▶ **TASK BRIEF**: Gather every line from the entries below that includes "computer".

▶ **GIVEN INFORMATION**:
============================================================

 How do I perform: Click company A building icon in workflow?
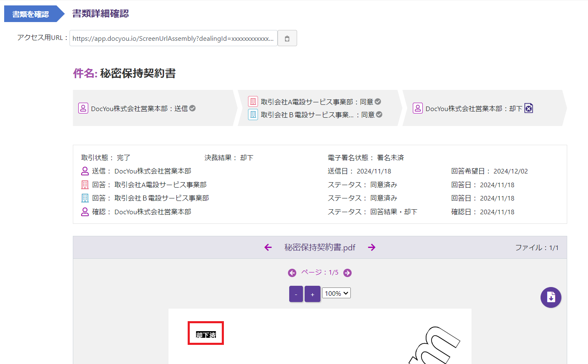pos(253,102)
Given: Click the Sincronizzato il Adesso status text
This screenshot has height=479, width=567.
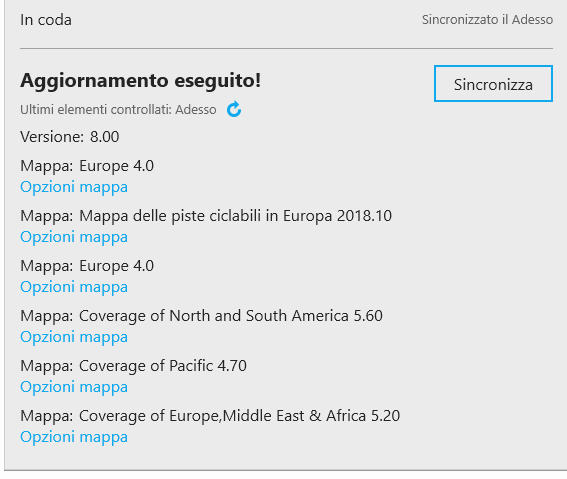Looking at the screenshot, I should 487,20.
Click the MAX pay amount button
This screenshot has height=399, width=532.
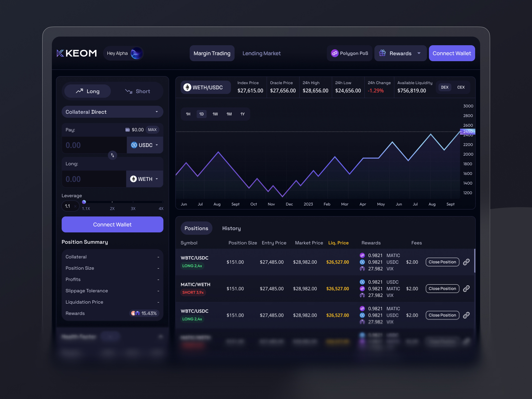152,130
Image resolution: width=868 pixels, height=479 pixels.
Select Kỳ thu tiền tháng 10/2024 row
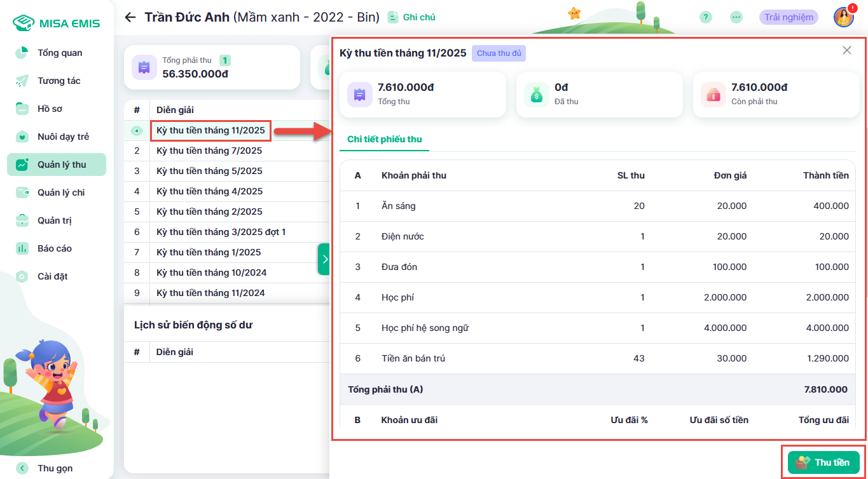tap(211, 273)
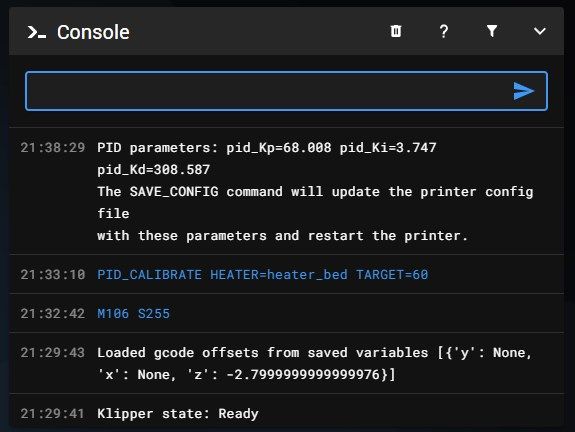Open the console filter funnel icon
Screen dimensions: 575x432
click(x=492, y=32)
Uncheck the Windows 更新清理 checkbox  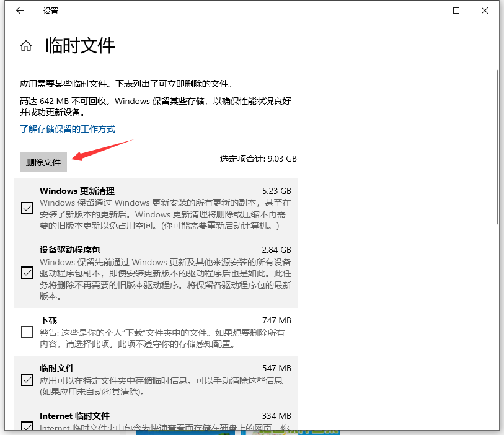pos(27,208)
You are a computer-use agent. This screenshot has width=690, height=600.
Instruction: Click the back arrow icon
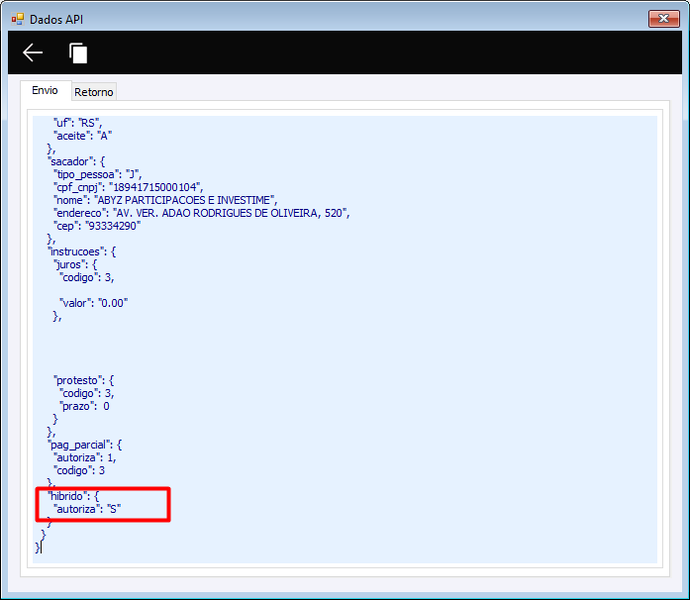(x=33, y=53)
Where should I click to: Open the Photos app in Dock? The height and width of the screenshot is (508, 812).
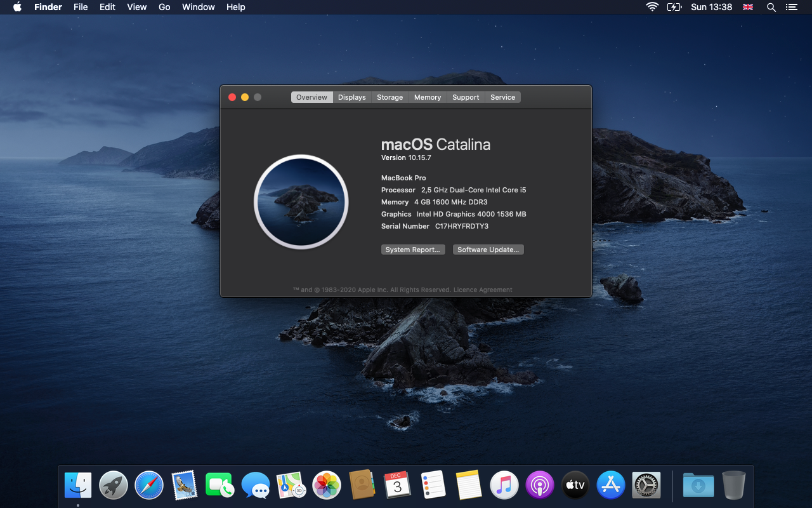tap(327, 486)
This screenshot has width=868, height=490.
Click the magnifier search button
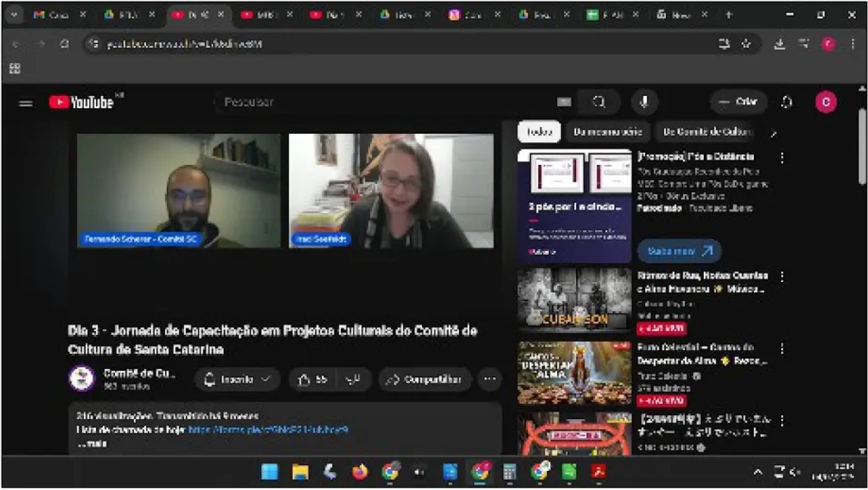(x=599, y=102)
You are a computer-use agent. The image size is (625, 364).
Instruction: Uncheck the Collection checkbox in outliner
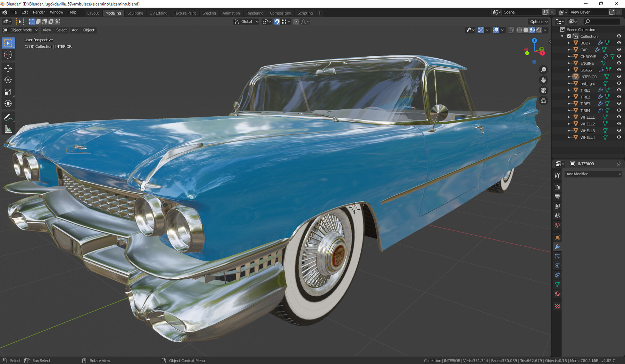click(x=569, y=36)
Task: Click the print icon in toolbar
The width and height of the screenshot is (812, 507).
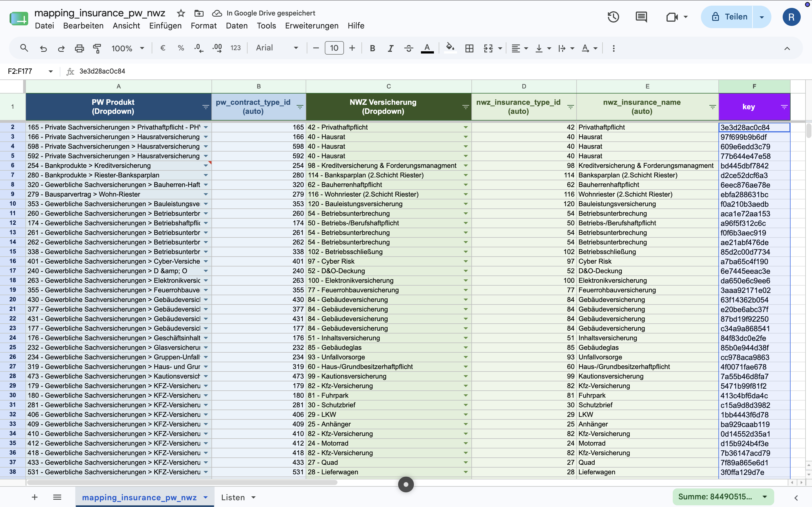Action: [79, 48]
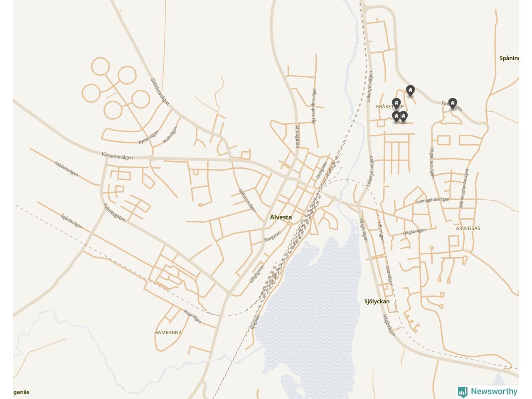Click the Spåning place label at right edge
The image size is (532, 399).
[x=509, y=58]
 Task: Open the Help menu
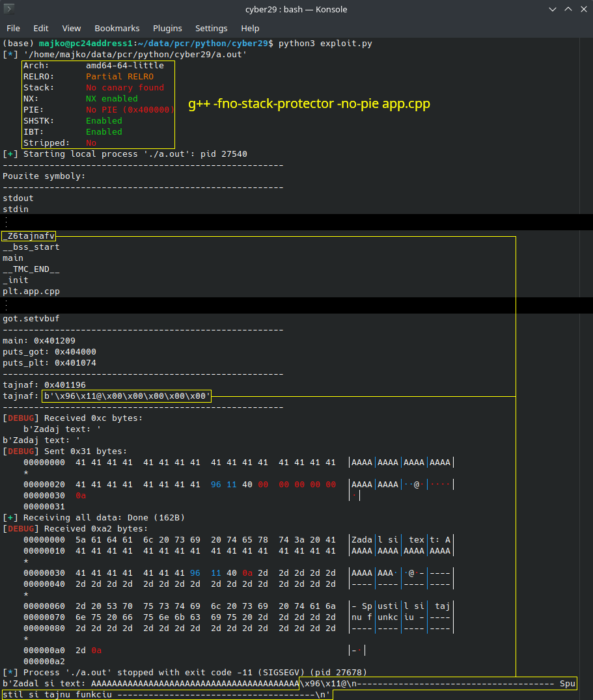250,28
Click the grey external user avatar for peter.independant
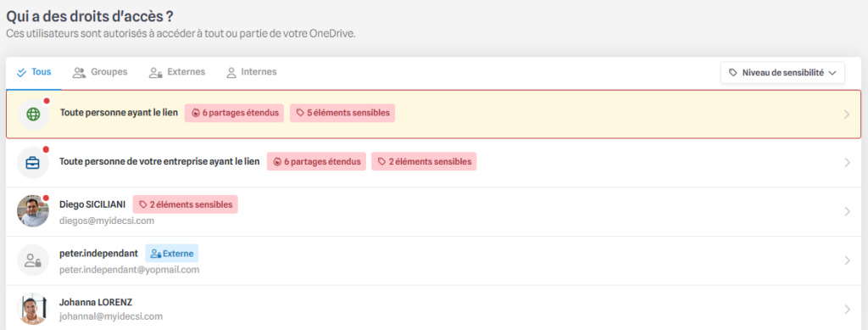The image size is (868, 330). pos(33,260)

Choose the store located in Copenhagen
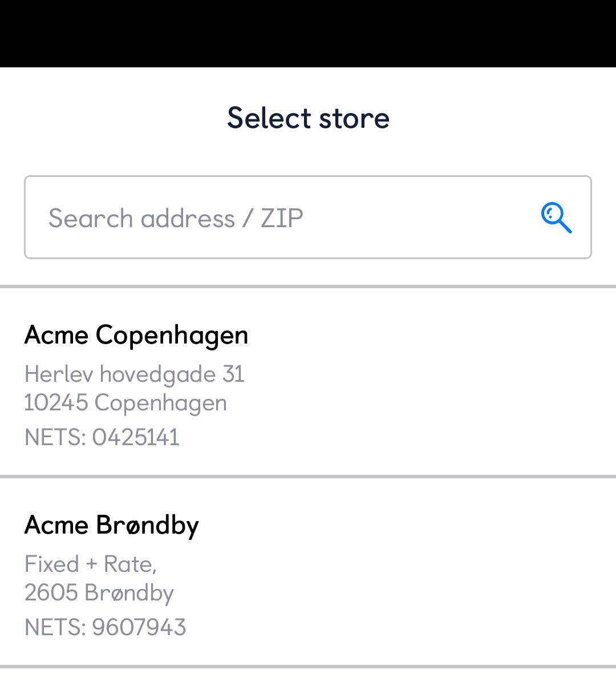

============================================================

▶ **TASK RESPONSE**:
You are a computer-use agent. This screenshot has width=690, height=600.
You are a computer-use agent. The image size is (625, 364).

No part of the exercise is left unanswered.